As part of the CE Data Platform team, your role will involve establishing a clear vision for data engineering practices, harmoniously aligning it with the data architecture. Collaboration with product managers is essential to comprehend business requirements and identify opportunities for data leverage.
- This position also entails the responsibility of creating, designing, and developing complex data processing pipelines.
- A cooperative relationship with the data intelligence team is necessary for designing scalable implementations and production of data models.
- The role involves writing clean, iterative code, utilizing various continuous delivery practices to deploy, support, and operate data pipelines.

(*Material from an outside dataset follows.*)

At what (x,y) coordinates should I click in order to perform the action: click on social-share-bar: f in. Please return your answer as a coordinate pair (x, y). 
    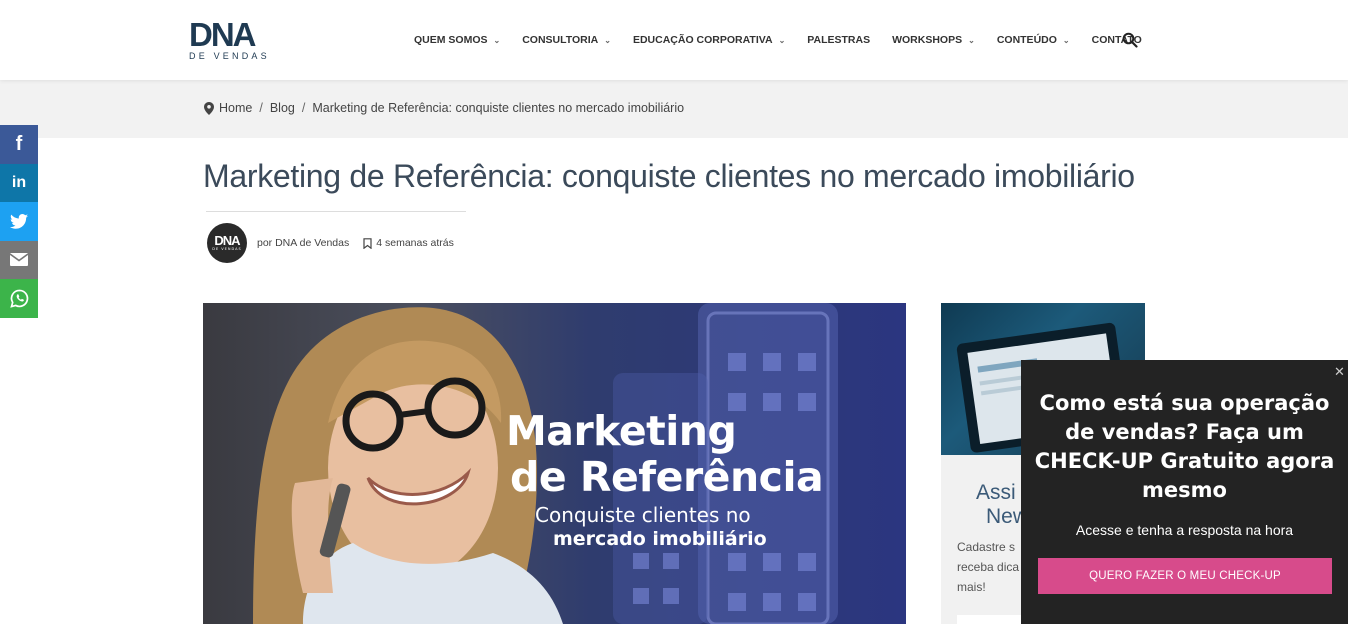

- The selection of suitable data modeling techniques, optimization and design of physical data models, and understanding of the trade-offs between various data modeling techniques, form an integral part of this role.
Job Qualifications:
- You are passionate about data, possessing the ability to build and operate data pipelines, and maintain data storage within distributed systems.
- This role requires a deep understanding of data modeling and experience with modern data engineering tools and platforms, along with cloud warehousing tools.

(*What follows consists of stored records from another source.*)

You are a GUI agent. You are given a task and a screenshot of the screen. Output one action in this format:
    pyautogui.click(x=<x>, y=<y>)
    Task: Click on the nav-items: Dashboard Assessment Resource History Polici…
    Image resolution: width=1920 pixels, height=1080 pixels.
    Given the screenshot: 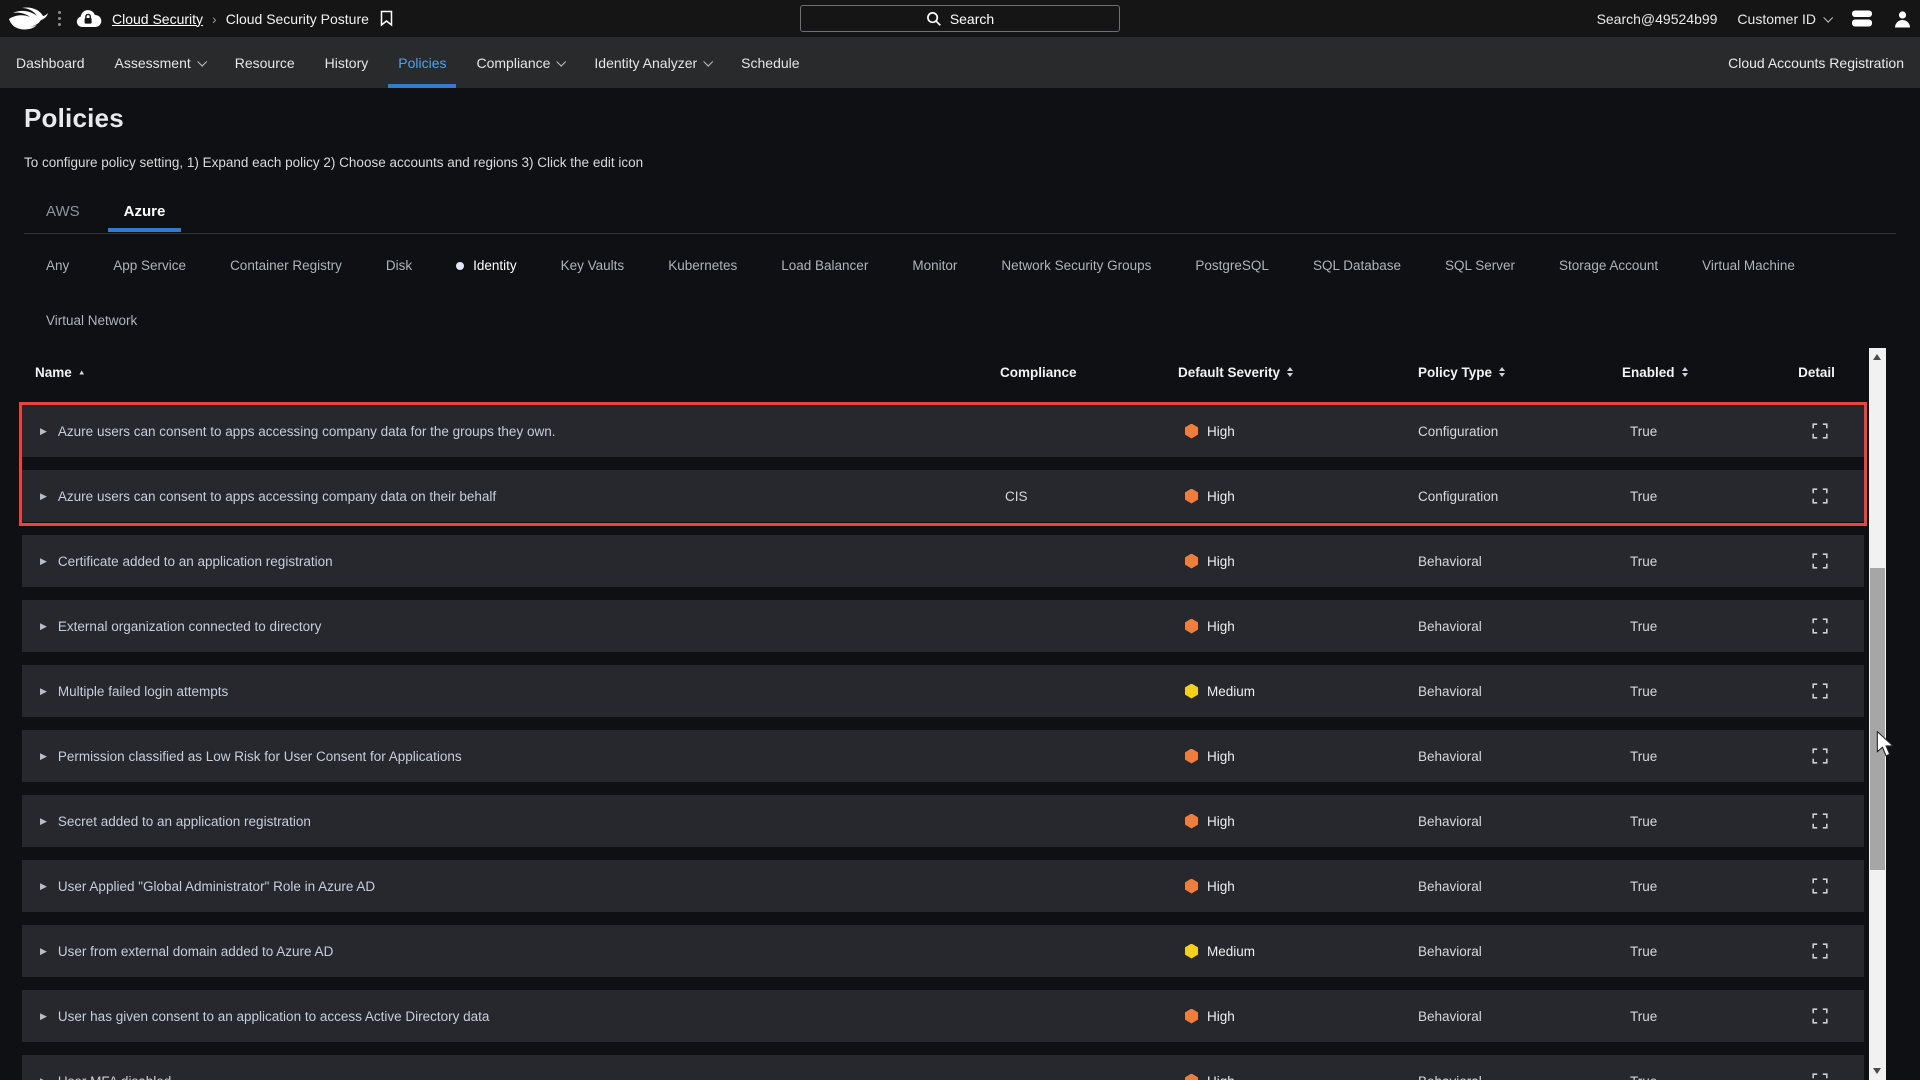 What is the action you would take?
    pyautogui.click(x=408, y=62)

- It is perfect for individuals who can go deep into coding and leading junior members to implement a solution.
- Experience in defining and implementing data governance and security policies is crucial.
- Knowledge of DevOps and the ability to navigate all the phases of the data & release life cycle is also essential.
Professional Skills:
- You are familiar with AWS and Azure Cloud.
- You have extensive knowledge of Snowflake, SnowPro Core certification is a must have.
- You have used DBT at least in one project to deploy models in production.
- You have configured and deployed Airflow and integrated various operator in Airflow (especially DBT & Snowflake).
- You can design, build, release pipelines and understand the Azure DevOps Ecosystem.
- You have excellent understanding of Python (especially PySpark) and able to write metadata driven programs.
- Familiar with Data Vault (Raw, Business) also concepts like Point In Time, Semantic Layer.
- You are resilient in ambiguous situations and can clearly articulate the problem in a business friendly way.
- You believe in documenting processes and managing the artifacts and evolving that over time.
Good to have skills:
- You have experience with data visualization techniques and can communicate the insights as per the audience.
- Experience with Terraform and Hashicorp Vault highly desirable.
- Knowledge of Docker and Streamlit is a big plus.